- Died: 8 January 2010 Saltillo, Mexico
- Occupation: Print Reporter

= Valentín Valdés Espinosa =

Mexican crime journalist and murder victim

Valentín Valdés Espinosa (1981? - 8 January 2010), a Mexican journalist for the newspaper Zócalo in Saltillo, Mexico. He was 29 years old when he was murdered and was the third journalist killed in the Mexican drug war in less than three weeks in the northern states of Mexico

His murder was reported by major news organizations who said his death could be seen as part of a sustained strategy by drug cartels, in this case the Zetas, to intimidate the press into silence.

== Death ==
Valentín Valdés Espinosa was leaving work on 7 January 2010 around midnight with two colleagues. They were cut off by several men in SUVs. Valdès and another colleague were kidnapped while one other journalist was left behind. The next day Valdés' body was found in front of a local Motel Marbella bound and shot five times. There was a handwritten note found with his body, which is a sign that drug gangs were involved, saying: "This is going to happen to those who don't understand. The message is for everyone." The other kidnapped journalist was released. His co-workers say he was most likely killed because of a story he did prior to his death on 29 December 2009. The story was about the Zetas drug cartel leader being arrested at Motel Marbella along with a police officer who was being paid off by the group.

===Context ===
Saltillo is the capital of Coahuila, a state in Mexico and it is 869 km from Mexico City. Saltillo has a large well-known drug cartel group called the Zetas. The Zetas cartel is one of the most powerful and violent cartels in Mexico. They control shipments of cocaine, marijuana, and other drugs into the United States In the last four years, around 35,000 drug associated killings have taken place in Mexico, and of those 659 have happened in the state of Coahulia, while 3 percent of those have happened in Saltillo.

On a Sunday, 29 May 2011, the offices of the Vanguardia of Satillo were attacked with a grenade by drug cartels. It was the 7th attack on a press building and the 22 incident against the media, which includes the murder of Valentín Valdés Espinosa.

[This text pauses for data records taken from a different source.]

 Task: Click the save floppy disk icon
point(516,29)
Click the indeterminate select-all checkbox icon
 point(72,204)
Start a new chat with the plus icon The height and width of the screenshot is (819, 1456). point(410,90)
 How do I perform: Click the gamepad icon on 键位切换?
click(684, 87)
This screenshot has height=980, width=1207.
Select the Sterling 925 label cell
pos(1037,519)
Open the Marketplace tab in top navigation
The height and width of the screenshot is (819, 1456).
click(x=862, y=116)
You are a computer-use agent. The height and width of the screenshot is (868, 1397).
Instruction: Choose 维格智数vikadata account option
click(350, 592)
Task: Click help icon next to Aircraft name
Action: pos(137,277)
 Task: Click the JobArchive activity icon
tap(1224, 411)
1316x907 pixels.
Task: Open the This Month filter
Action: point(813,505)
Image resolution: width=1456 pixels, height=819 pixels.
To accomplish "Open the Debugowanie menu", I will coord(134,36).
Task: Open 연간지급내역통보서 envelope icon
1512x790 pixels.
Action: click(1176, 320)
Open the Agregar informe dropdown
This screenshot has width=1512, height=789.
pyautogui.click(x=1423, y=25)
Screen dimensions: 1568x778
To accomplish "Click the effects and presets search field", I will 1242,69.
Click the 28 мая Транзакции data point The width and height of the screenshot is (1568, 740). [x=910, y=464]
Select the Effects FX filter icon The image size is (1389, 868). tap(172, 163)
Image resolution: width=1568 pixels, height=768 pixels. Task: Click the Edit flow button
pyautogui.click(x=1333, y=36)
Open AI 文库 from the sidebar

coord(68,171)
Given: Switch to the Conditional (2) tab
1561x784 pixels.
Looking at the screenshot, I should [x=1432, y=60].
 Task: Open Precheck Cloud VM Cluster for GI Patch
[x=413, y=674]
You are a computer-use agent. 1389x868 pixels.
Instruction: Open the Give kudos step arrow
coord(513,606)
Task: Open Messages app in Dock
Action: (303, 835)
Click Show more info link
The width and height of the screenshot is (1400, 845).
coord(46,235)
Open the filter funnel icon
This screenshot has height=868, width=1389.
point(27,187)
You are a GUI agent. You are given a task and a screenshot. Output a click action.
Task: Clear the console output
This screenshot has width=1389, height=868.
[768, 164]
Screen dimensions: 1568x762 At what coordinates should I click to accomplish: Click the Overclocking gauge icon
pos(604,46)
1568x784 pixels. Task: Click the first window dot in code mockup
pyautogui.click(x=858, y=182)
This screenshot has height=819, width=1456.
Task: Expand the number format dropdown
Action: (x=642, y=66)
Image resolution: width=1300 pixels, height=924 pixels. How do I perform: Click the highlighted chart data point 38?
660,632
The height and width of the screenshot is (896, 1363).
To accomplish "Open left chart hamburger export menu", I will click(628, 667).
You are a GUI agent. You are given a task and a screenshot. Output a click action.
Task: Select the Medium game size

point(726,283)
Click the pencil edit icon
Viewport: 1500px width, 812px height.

This type of violence against journalists and media outlets had been a motive for the most major news outlets to develop and sign a set of industry guidelines about how to report in the drug war. The major points included not publishing the types of messages that drug gangs leave on the bodies of their victims and to treat it as propaganda and the glorification of violence.

===Reactions===
Zócalo de Saltillo editor Sergio Cisneros declined to pursue the death of his reporter further as he said nothing would come out of it, which illustrates the problem of impunity that journalists face in Mexico.

== Career ==
He had worked for Zócalo de Saltillo for a year and a half.